- How to complete this task: Set down, exactly as they stand, the lines from the one containing "Ubuntu on Samsung Fold 3 (529, 928)" through the last line of the records below, leaving every picture out.

- The data:
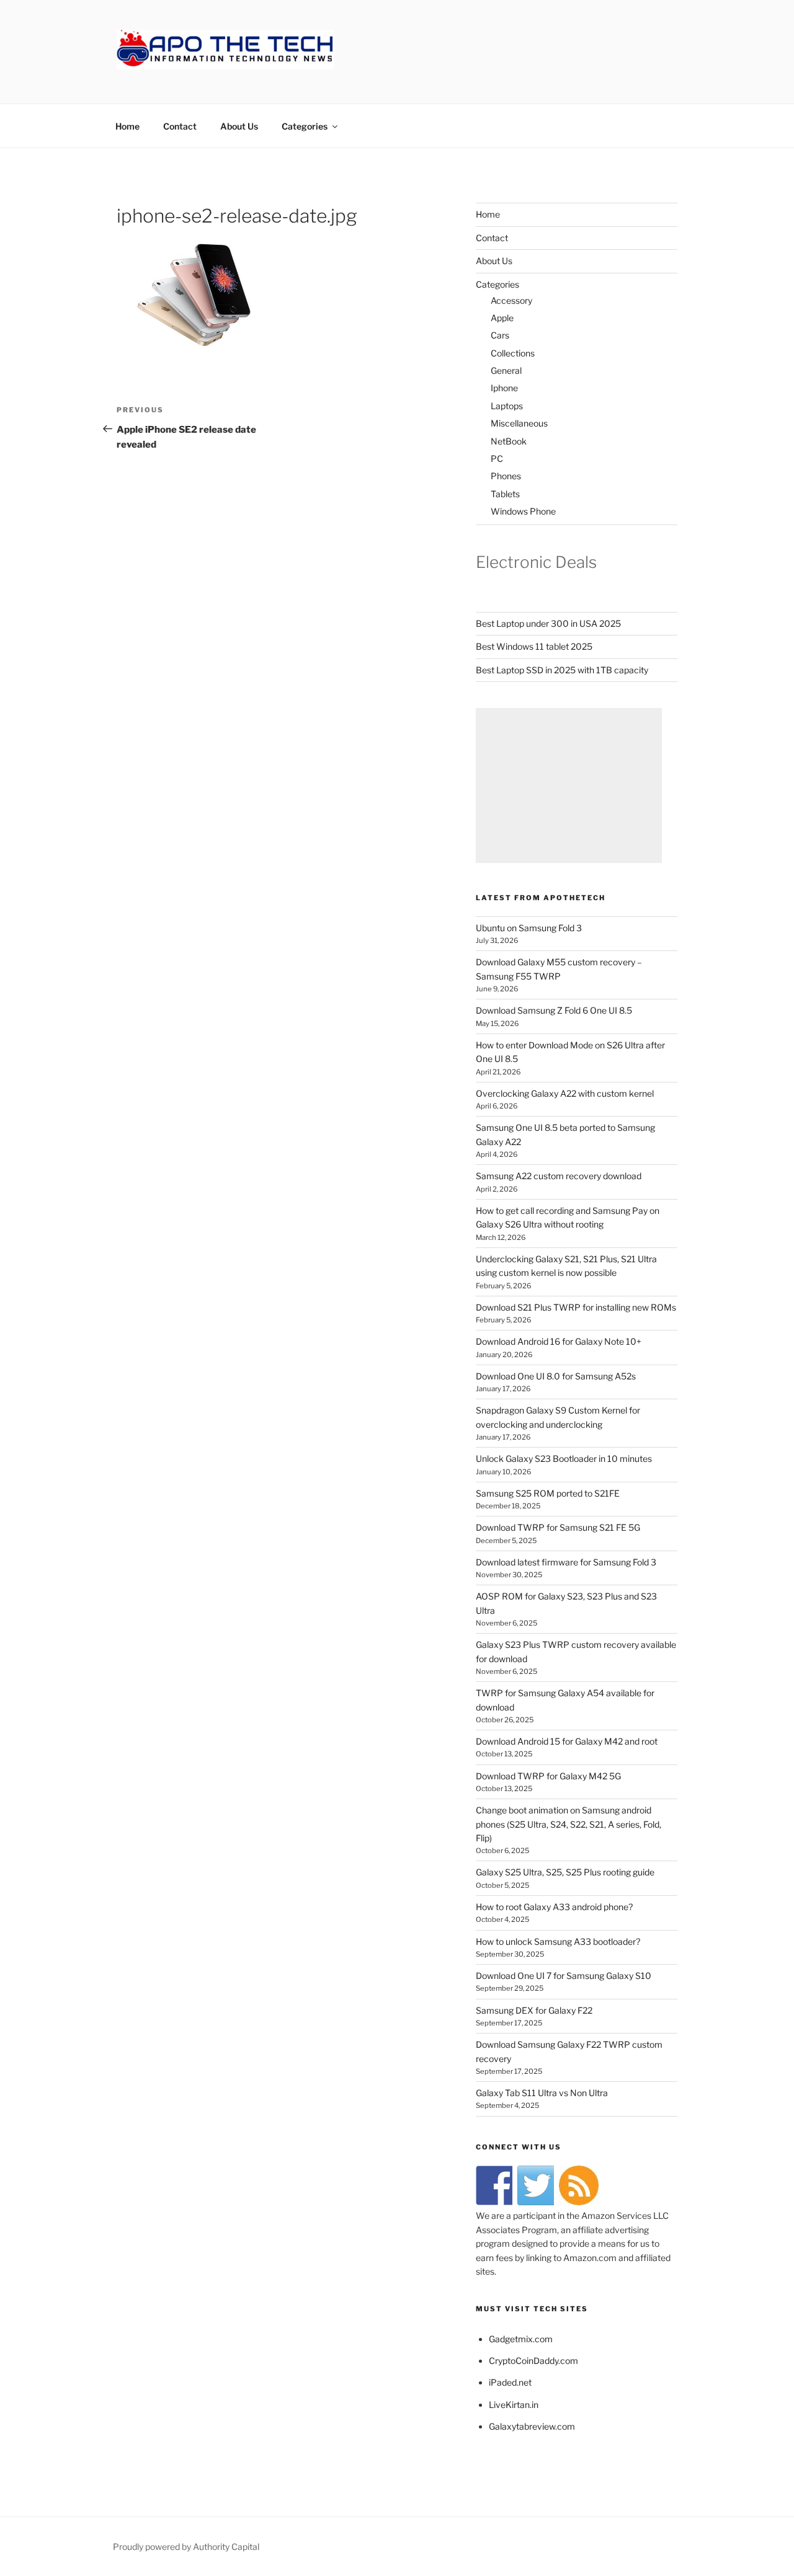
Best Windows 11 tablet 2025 (534, 646)
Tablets (505, 494)
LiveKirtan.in (513, 2404)
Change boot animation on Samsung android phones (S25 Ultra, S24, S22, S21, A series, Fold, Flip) (568, 1824)
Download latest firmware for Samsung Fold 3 (566, 1562)
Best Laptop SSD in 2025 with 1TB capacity (562, 670)
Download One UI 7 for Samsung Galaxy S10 (563, 1975)
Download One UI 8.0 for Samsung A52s (556, 1376)
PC (497, 458)
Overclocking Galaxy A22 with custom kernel (565, 1093)
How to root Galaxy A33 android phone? (554, 1906)
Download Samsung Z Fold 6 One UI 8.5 (554, 1010)
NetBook (509, 441)
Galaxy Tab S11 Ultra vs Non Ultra (542, 2092)
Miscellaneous (519, 423)
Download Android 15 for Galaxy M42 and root (567, 1741)
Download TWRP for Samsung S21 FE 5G (558, 1527)
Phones (506, 476)
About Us (239, 126)
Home (127, 126)
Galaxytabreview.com (532, 2426)
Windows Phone (523, 511)
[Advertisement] (569, 785)
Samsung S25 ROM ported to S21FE (548, 1493)
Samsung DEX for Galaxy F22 (534, 2010)
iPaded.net (510, 2382)
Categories (305, 126)
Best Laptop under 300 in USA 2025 (548, 623)
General (506, 370)
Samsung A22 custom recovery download (558, 1176)
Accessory (511, 300)
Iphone (504, 388)
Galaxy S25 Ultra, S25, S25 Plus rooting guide (565, 1872)
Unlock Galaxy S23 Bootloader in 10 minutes (564, 1458)
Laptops (507, 406)
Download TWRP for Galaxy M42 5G (548, 1776)
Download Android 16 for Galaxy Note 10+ (558, 1341)
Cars (500, 335)
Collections (513, 353)
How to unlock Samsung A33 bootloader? (558, 1941)
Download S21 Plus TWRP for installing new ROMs (576, 1307)
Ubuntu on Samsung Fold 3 (529, 928)
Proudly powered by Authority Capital (186, 2546)
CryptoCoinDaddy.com (533, 2360)
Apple (502, 317)
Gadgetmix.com (521, 2339)
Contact (180, 126)
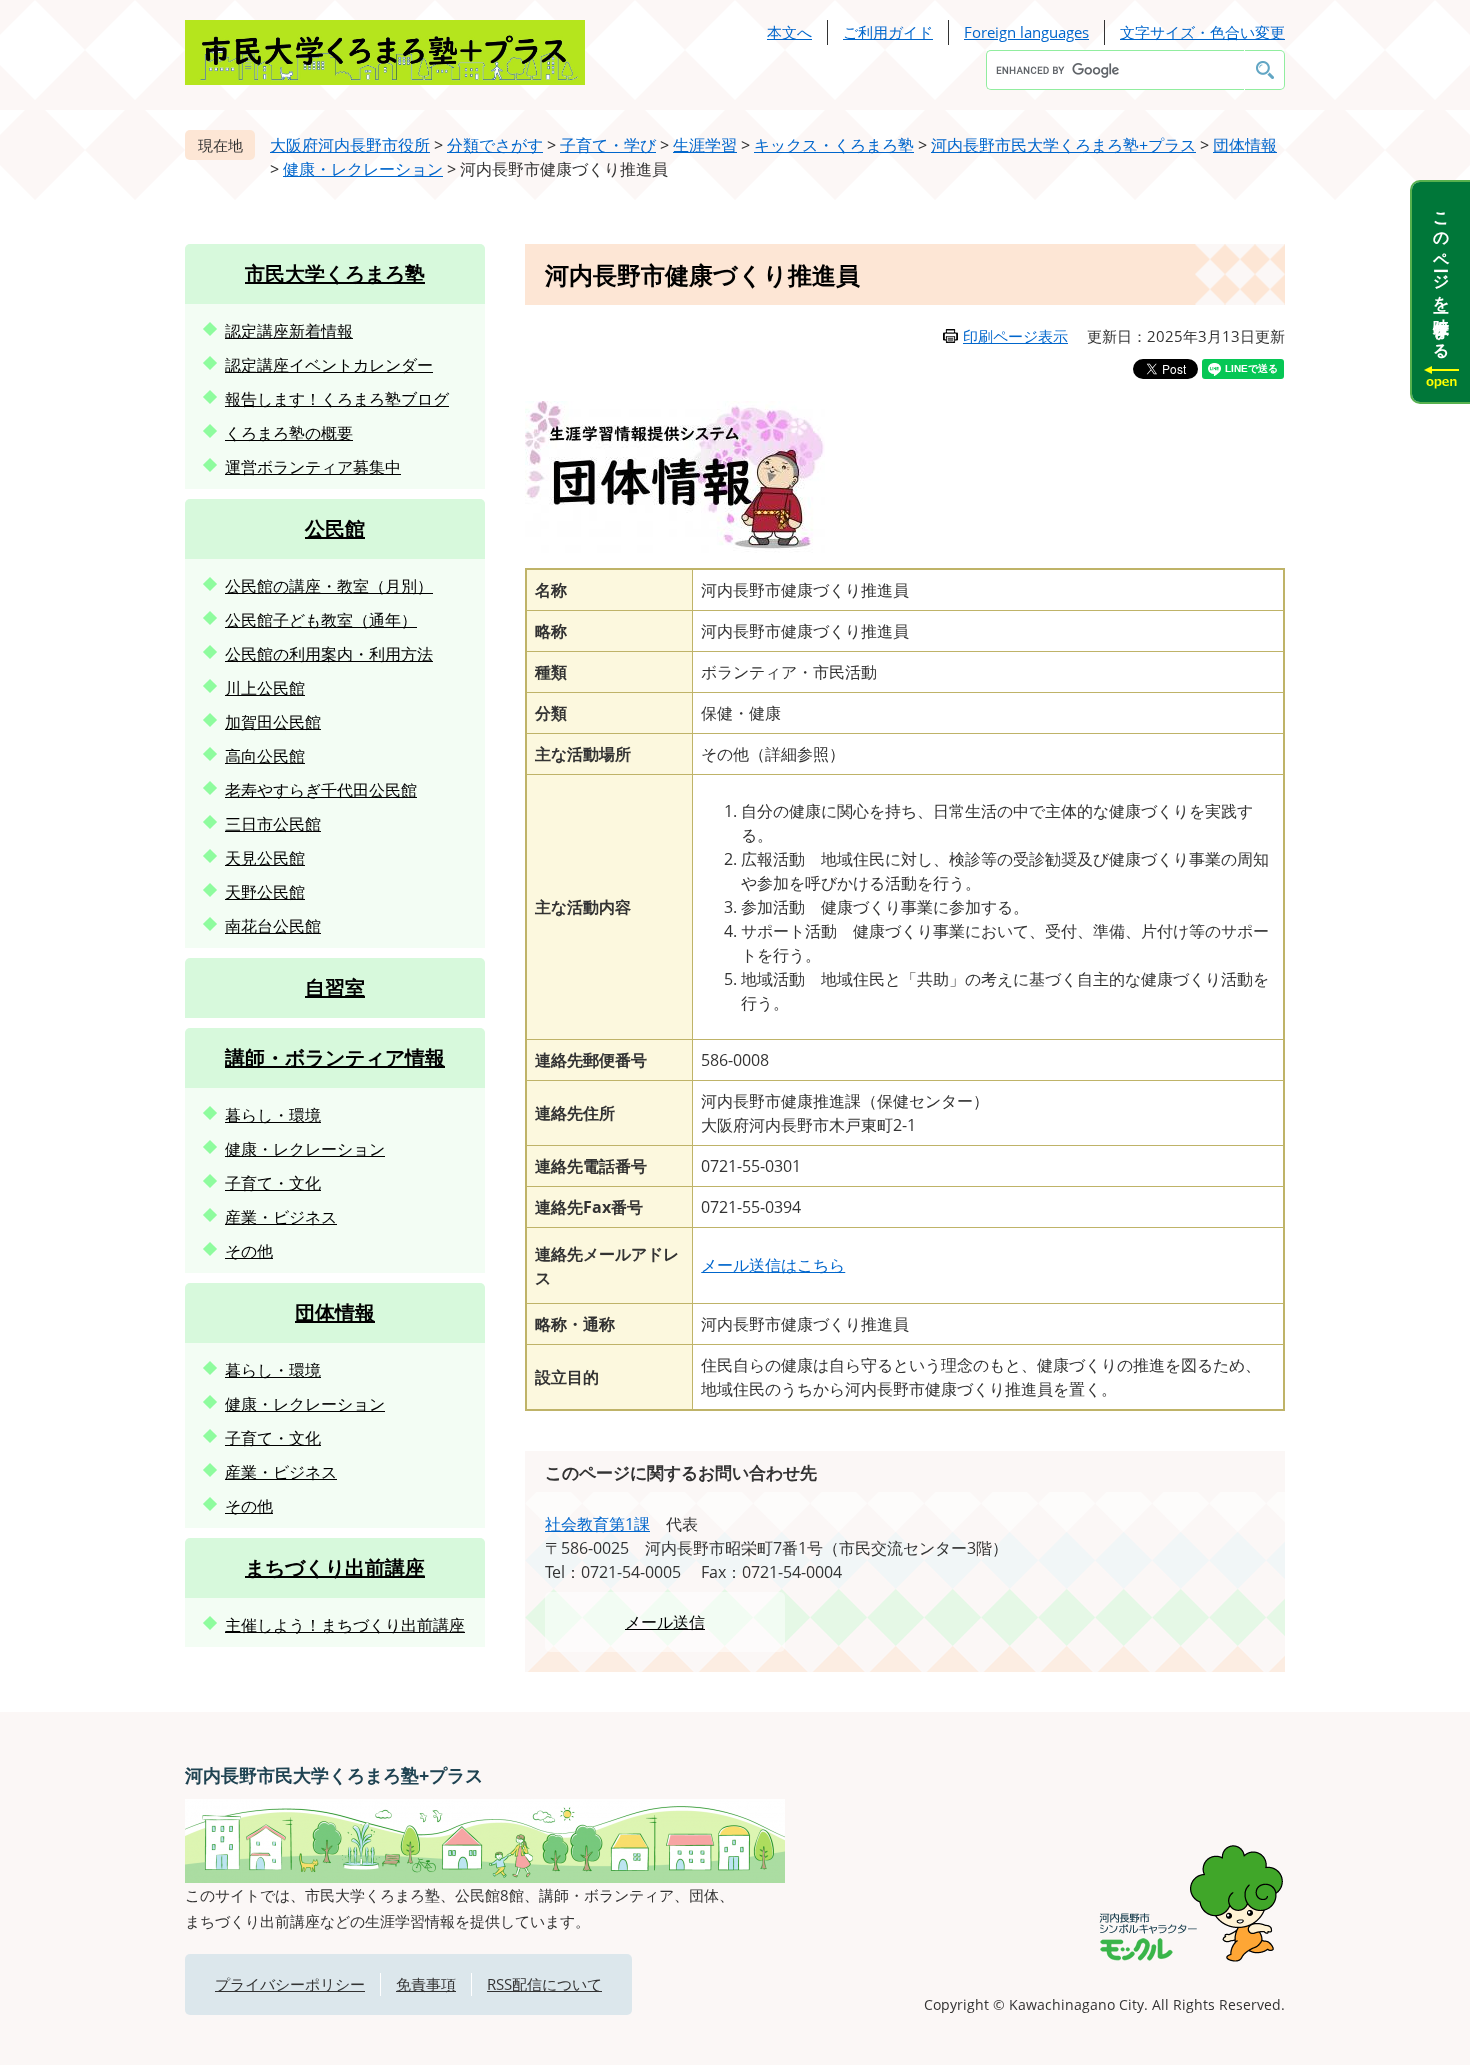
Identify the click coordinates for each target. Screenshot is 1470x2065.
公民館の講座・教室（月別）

- Task answer:
Ubuntu on Samsung Fold 3 (529, 928)
Proudly powered by Authority Capital (186, 2546)
CryptoCoinDaddy.com (533, 2360)
Apple (502, 317)
Gadgetmix.com (521, 2339)
Contact (180, 126)
Identify the click coordinates for each target. Screenshot is 1470x2065.
公民館の講座・教室（月別）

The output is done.